Melihat perubahan politik yang drastis dan penangkapan-penangkapan yang membabibuta, Tahsin, disertai dengan istri dan anak-anaknya pindah menuju Paris, Prancis dan menetap di sana untuk beberapa lama sebelum akhirnya pindah ke China. Di negeri tirai bambu itu Tahsin dan keluarga menetap selama 10 tahun. Dari China mereka kemudian pindah ke Negeri Belanda, di mana pemerintah Belanda memberikan suaka politik pada Tahsin.
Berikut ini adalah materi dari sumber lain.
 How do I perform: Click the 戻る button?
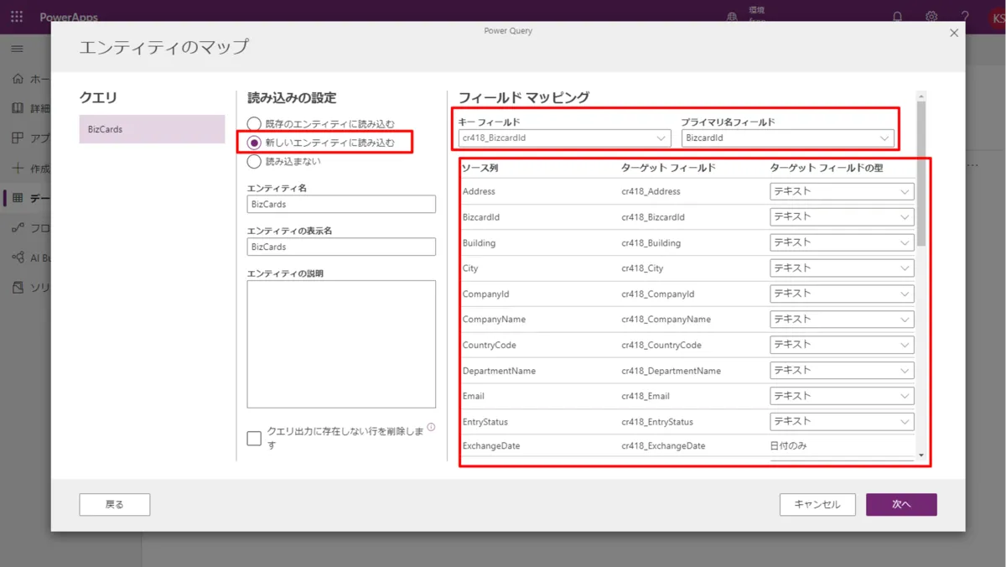114,504
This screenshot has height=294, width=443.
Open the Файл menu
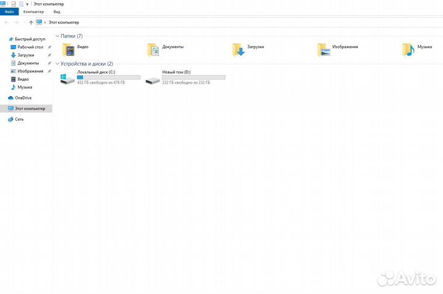pos(9,12)
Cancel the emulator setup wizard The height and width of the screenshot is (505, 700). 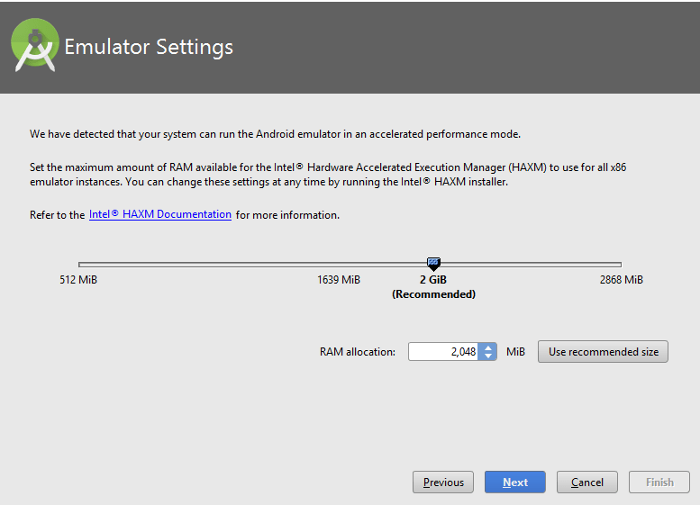pyautogui.click(x=587, y=482)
Semasa masih hidup, Tahsin dikenal sebagai orang yang berwatak keras di dalam memertahankan prinsipnya. Darah Banten yang mengalir dalam diri Tahsin kemungkinan memengaruhi sifat keras kepala dan non kompromisnya itu. Keharusan hidup jauh dari tanah air tak berarti putus harap bagi Tahsin untuk membaktikan diri pada Indonesia. Di negeri kincir angin itu Tahsin mendirikan penerbit dan toko buku “Manus Amici” bersama dengan Els, istrinya dan Ibrahim Isa, mantan wartawan yang juga aktif di dalam PWAA.
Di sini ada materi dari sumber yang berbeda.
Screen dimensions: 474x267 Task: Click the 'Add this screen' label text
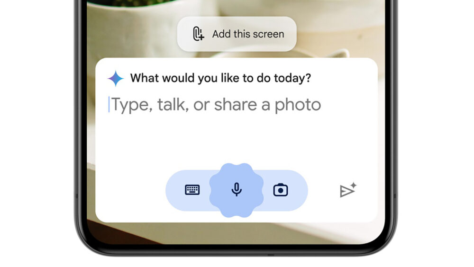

Penerbit itu berjasa di dalam menerjemahkan dan menerbitkan karya-karya Pramoedya Ananta Toer di luar negeri. Keadaan fisik yang selalu sakit-sakitan, akhirnya membuat Tahsin tak lagi mampu menjalankan aktivitasnya. Ia meninggal pada 23 Februari 2003 di negeri Belanda, sebelum keinginannya untuk pulang ke Banten terpenuhi. Tahsin meninggalkan seorang istri dan empat anak lelaki. Ketika berada di Belanda beberapa waktu lalu, saya sempat menyambangi Tante Els, demikian saya memanggil istri S Tahsin itu. Di kediamannya yang terletak di tenggara Amsterdam, saya mendengar banyak cerita dari Tante Els, bukan tentang Belanda, tapi tentang Banten, kampung halaman yang selalu ia rindukan.
Di rumahnya, saya dipersilakan menyantap makan malam, bukan roti Belanda, tapi gulai kambing khas Indonesia. Kenapa gulai, karena tidak memungkinkan bagi Tante Els untuk memasak rabeg, makanan khas masyarakat Banten. Paling tidak itu yang dia katakan pada saya.
Soeraedi Tahsin Sandjadirdja adalah satu contoh tentang bagaimana seorang wartawan terkemuka yang berjasa bagi bangsanya namun harus hidup sebagai buangan politik. Indonesia memang sebuah negeri yang penuh dengan ironi. Seperti kata Koes Ploes, “mudah-mudahan ini hanya mimpi”dan tidak akan terjadi lagi di masa yang akan datang. Semoga.